-- What to do --
Look through the listing below for the word "comment" and copy every line where it occurs.

>>>

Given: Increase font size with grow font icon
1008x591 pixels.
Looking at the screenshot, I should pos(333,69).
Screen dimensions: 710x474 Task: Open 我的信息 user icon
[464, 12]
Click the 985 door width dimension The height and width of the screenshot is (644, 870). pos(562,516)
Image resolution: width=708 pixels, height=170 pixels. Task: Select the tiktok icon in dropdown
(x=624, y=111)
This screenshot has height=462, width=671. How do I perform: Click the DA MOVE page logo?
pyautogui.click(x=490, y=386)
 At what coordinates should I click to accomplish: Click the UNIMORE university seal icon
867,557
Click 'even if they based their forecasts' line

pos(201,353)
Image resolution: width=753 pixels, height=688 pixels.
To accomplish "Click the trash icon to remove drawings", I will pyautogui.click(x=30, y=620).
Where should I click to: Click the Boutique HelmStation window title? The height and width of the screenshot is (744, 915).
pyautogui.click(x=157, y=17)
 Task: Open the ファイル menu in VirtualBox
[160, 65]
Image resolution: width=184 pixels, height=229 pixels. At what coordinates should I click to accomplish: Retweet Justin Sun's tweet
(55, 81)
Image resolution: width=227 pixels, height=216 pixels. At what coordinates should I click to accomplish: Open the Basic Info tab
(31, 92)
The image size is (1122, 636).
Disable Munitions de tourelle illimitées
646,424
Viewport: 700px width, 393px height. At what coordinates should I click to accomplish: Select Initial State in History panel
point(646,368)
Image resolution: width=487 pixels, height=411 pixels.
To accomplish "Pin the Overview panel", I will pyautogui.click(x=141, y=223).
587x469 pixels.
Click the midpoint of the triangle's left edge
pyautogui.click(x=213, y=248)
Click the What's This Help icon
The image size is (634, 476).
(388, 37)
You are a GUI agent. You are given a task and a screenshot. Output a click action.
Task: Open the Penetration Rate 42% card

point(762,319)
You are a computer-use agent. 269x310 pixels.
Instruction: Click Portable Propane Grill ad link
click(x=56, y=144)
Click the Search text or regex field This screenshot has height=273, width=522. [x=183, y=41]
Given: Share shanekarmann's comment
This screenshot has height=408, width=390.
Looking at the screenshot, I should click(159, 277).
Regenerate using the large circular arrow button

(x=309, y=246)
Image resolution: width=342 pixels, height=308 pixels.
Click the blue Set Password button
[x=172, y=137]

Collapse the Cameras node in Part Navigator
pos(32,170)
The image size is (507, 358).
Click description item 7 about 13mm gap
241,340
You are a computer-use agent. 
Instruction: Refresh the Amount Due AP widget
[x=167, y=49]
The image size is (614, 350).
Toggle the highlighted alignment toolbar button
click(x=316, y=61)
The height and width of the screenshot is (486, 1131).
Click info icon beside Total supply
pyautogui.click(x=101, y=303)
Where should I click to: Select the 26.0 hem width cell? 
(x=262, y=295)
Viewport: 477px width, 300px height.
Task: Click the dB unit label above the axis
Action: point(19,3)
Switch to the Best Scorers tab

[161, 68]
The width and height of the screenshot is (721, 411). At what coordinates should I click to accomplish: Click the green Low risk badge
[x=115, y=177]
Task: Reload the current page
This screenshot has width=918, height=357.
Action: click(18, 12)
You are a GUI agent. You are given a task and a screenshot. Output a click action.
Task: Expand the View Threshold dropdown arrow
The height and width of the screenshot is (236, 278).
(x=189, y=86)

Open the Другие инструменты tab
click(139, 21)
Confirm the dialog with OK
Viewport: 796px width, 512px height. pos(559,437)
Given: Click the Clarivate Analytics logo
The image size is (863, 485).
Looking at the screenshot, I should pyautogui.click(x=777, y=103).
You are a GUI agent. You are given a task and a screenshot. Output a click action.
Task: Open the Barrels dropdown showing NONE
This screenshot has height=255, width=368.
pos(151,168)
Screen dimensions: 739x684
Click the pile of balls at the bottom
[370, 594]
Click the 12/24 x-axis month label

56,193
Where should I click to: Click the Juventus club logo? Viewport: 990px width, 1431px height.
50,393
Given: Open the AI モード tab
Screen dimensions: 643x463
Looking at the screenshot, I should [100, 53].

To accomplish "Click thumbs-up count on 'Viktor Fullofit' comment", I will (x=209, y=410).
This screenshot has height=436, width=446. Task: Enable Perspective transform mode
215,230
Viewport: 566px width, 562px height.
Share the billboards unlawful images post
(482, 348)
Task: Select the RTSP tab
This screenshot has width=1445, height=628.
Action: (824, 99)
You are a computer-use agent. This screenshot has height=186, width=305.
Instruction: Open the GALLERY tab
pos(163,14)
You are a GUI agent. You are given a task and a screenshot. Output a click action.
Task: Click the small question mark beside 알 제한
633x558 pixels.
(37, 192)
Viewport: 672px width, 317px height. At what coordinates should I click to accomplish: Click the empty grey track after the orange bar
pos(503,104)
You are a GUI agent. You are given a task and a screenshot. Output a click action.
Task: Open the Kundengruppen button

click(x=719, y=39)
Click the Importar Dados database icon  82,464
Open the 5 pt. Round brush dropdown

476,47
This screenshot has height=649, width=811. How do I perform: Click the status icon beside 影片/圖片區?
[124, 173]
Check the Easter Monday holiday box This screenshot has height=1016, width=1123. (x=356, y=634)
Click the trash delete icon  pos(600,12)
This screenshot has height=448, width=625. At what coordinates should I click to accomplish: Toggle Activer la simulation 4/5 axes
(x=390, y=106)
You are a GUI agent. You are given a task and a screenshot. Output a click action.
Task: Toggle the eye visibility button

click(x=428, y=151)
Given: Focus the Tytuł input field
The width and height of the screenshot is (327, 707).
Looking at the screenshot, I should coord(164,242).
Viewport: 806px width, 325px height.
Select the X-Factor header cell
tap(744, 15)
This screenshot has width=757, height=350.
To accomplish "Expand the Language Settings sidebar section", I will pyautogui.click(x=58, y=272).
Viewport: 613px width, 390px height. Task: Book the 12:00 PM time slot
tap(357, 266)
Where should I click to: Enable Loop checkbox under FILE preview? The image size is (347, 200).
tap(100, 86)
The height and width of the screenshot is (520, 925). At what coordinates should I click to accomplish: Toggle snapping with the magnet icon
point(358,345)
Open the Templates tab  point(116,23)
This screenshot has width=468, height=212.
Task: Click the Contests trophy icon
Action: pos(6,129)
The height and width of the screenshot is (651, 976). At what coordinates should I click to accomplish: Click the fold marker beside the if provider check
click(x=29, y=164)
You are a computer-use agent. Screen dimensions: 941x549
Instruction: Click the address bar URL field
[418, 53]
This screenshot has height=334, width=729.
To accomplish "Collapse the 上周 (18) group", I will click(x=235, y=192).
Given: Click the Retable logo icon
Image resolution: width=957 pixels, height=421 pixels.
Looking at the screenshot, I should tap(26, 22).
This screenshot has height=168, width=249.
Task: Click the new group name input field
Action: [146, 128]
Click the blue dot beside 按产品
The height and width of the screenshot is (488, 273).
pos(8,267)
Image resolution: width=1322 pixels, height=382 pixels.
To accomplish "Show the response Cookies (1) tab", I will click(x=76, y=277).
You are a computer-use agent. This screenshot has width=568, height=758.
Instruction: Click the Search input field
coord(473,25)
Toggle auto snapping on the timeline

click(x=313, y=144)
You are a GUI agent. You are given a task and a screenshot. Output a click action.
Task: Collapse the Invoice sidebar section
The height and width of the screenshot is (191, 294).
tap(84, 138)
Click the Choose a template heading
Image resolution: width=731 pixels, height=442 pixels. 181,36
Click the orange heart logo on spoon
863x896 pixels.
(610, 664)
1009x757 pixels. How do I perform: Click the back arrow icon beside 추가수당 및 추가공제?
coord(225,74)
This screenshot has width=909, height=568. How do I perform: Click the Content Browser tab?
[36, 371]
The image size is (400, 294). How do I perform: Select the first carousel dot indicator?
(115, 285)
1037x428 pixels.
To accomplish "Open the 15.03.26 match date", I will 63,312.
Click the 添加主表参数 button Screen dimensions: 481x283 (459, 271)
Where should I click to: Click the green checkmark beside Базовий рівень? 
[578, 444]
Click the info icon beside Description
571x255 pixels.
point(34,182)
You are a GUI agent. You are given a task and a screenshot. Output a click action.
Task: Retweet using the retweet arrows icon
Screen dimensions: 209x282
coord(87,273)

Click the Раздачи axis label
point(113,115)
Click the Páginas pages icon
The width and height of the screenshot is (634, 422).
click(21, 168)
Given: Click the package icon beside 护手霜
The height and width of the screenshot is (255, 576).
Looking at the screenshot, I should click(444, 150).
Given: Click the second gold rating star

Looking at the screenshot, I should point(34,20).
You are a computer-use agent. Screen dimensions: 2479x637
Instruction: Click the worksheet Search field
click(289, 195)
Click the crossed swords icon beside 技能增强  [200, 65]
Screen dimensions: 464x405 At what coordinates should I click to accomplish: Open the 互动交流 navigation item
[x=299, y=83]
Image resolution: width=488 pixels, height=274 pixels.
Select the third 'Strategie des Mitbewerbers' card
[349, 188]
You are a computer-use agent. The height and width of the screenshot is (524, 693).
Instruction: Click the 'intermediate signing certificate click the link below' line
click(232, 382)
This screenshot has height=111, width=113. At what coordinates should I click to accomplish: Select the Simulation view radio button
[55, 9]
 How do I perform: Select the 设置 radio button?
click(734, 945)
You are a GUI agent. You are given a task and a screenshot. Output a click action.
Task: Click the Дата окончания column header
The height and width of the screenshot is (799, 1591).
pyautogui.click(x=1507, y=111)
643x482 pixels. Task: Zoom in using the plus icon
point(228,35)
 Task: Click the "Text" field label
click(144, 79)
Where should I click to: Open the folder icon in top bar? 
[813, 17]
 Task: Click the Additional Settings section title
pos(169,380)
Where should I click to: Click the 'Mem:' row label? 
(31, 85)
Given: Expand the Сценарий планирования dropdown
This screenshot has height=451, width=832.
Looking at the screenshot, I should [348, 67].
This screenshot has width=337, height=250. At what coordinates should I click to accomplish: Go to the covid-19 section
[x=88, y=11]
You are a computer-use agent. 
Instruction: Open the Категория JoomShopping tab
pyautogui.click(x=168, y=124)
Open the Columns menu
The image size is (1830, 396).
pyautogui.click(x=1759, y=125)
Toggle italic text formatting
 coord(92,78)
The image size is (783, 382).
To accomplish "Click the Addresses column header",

<<<

-- Answer below --
Given: Share shanekarmann's comment
To accomplish "Click thumbs-up count on 'Viktor Fullofit' comment", I will (x=209, y=410).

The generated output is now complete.